» Work request:
Should an entry contain an image, leave the image out and repeat the entry's text exactly.

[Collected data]
————

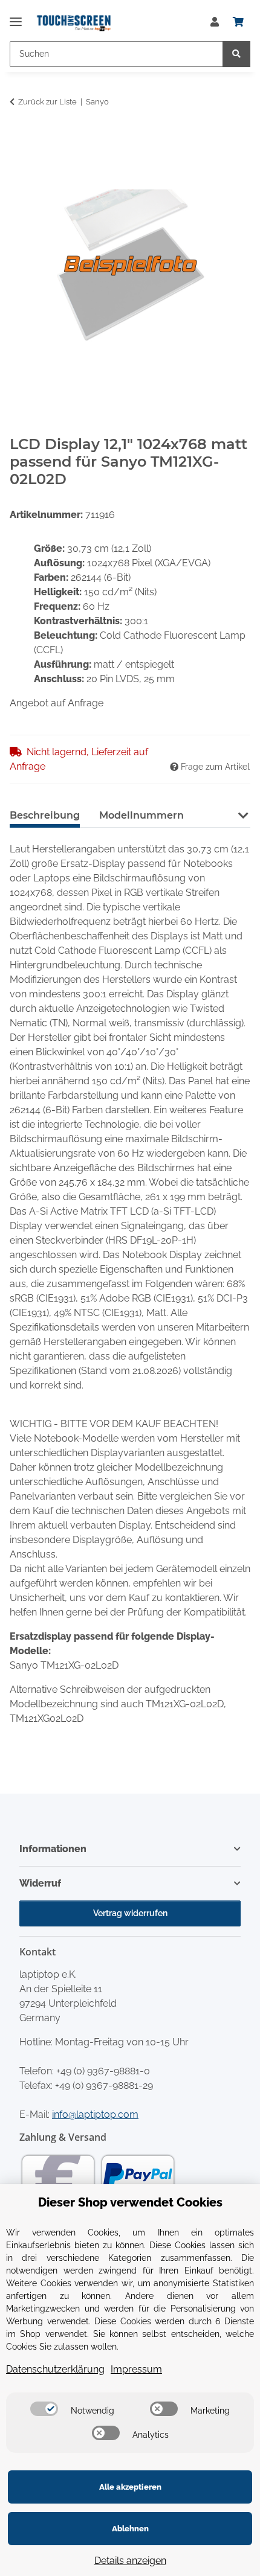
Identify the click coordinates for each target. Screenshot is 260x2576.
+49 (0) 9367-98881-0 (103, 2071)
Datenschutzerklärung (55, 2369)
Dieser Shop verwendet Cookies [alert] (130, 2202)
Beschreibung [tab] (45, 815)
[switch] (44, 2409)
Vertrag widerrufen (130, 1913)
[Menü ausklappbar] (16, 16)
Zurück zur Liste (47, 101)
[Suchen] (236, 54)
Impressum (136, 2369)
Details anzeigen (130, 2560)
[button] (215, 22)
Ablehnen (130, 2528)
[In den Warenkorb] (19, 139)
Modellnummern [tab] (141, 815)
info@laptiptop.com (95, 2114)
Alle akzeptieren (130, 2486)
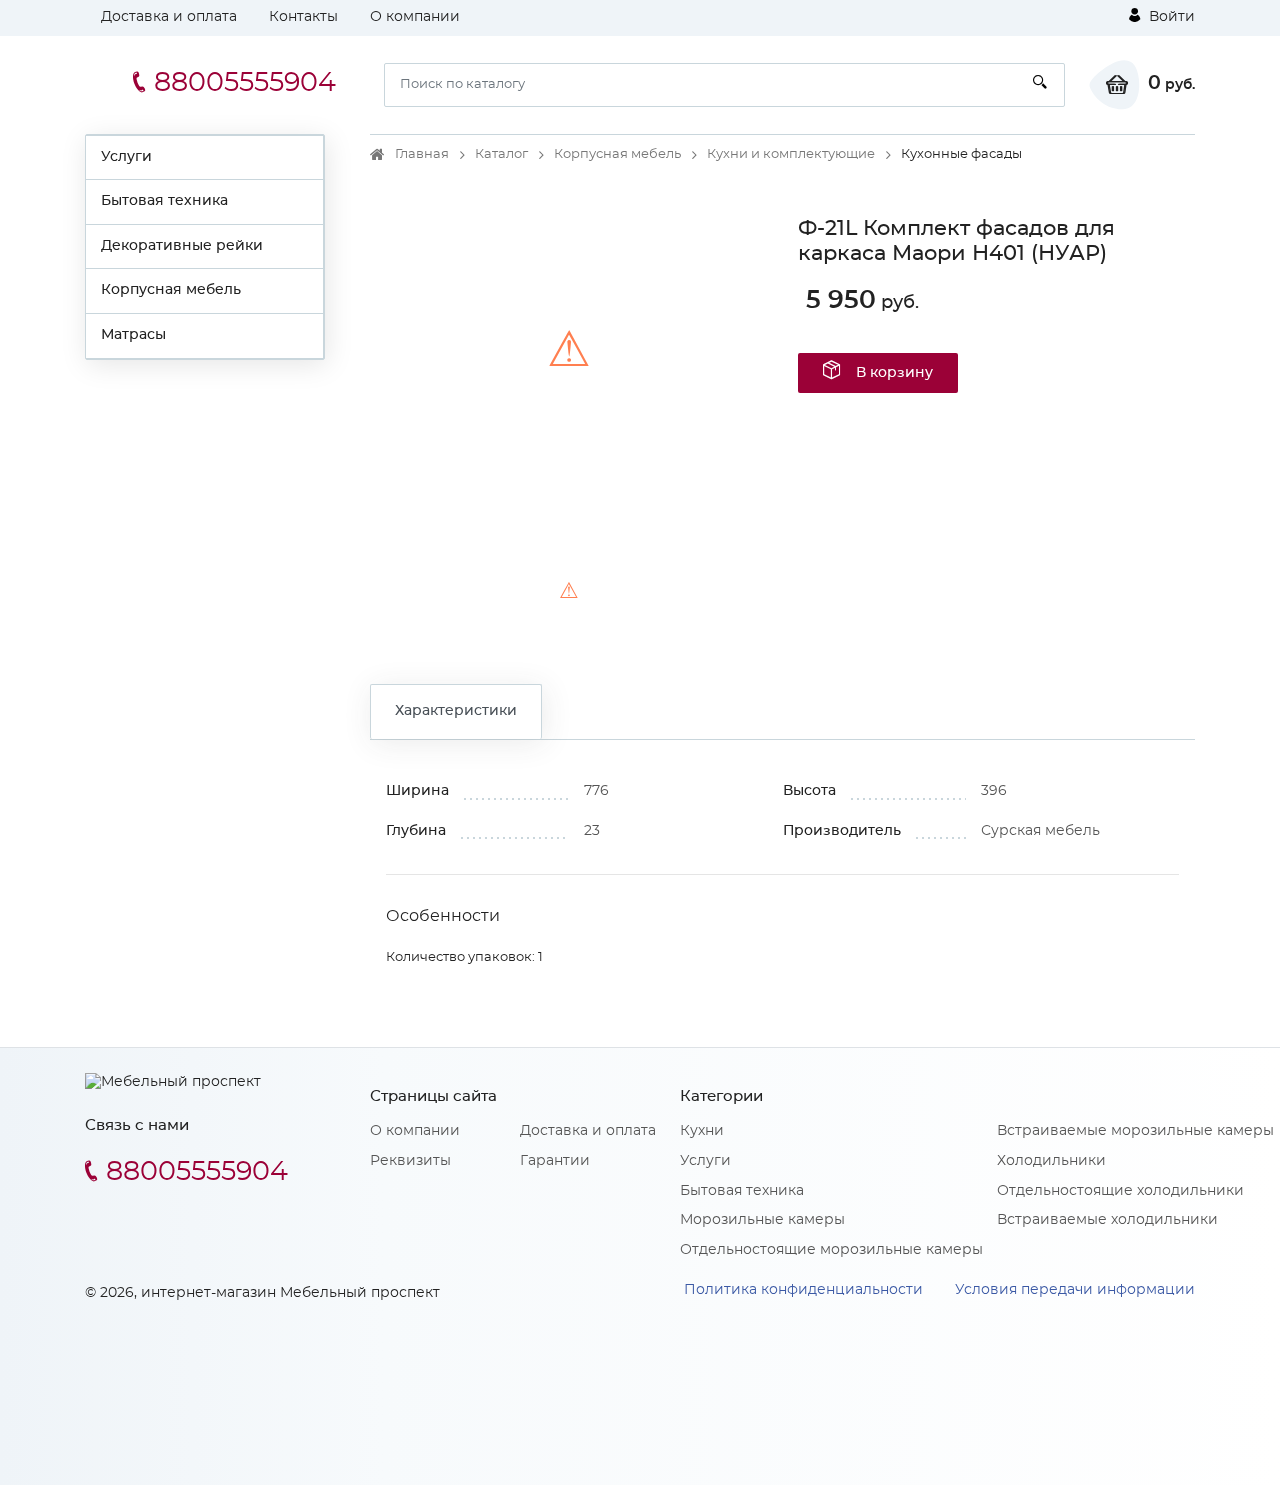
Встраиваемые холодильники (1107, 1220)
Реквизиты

————

» Answer section:
Identify the click coordinates for each target. Screenshot is 260x2576.
+49 (0) 9367-98881-0 (103, 2071)
Datenschutzerklärung (55, 2369)
Dieser Shop verwendet Cookies [alert] (130, 2202)
Beschreibung [tab] (45, 815)
[switch] (44, 2409)
Vertrag widerrufen (130, 1913)
[Menü ausklappbar] (16, 16)
Zurück zur Liste (47, 101)
[Suchen] (236, 54)
Impressum (136, 2369)
Details anzeigen (130, 2560)
[button] (215, 22)
Ablehnen (130, 2528)
[In den Warenkorb] (19, 139)
Modellnummern [tab] (141, 815)
info@laptiptop.com (95, 2114)
Alle akzeptieren (130, 2486)
Встраиваемые холодильники (1107, 1220)
Реквизиты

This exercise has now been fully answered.